Can reverse osmosis reduce data center water consumption?

Yes. RO systems reduce data center water consumption in two ways. First, by pre-treating makeup water to remove dissolved minerals, RO enables cooling towers to operate at higher cycles of concentration, reducing blowdown volume by 30-50%. Second, by recovering 70-80% of blowdown water through blowdown recovery RO, the total fresh water requirement drops further. Combined, these strategies can reduce total data center water consumption by 50-65% compared to an untreated baseline.

What is cooling tower blowdown and why does it matter?

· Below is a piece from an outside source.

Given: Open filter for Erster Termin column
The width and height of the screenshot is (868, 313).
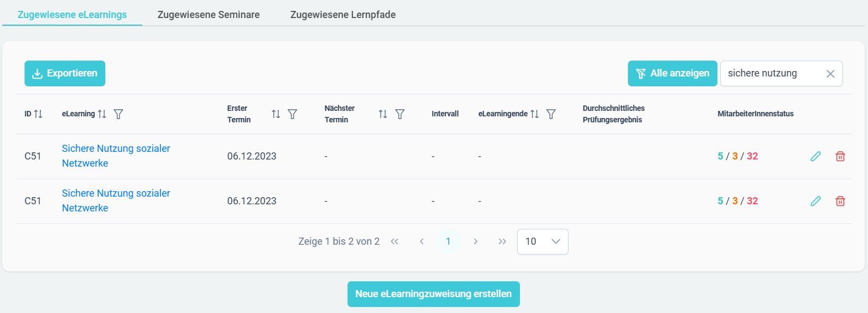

Cooling tower blowdown is the intentional discharge of concentrated cooling water to prevent mineral scaling and corrosion in the cooling system. As water evaporates from the cooling tower, dissolved minerals concentrate in the remaining water. Blowdown removes a portion of this concentrated water, which is replaced with fresh makeup water. Blowdown typically accounts for 20-40% of total cooling tower water consumption. By treating and recovering blowdown with reverse osmosis, data centers can significantly reduce their fresh water requirements.

Are there data centers being built in Utah?

Yes. Utah has become one of the fastest-growing data center markets in the Western US, driven by competitive electricity rates, favorable climate for cooling, strong fiber connectivity, and a business-friendly regulatory environment. Multiple hyperscale and enterprise data center projects are planned or under construction along the Wasatch Front. However, data center water consumption in a drought-stressed state has raised concerns among water managers and community stakeholders, making water efficiency and on-site treatment increasingly important for project approval.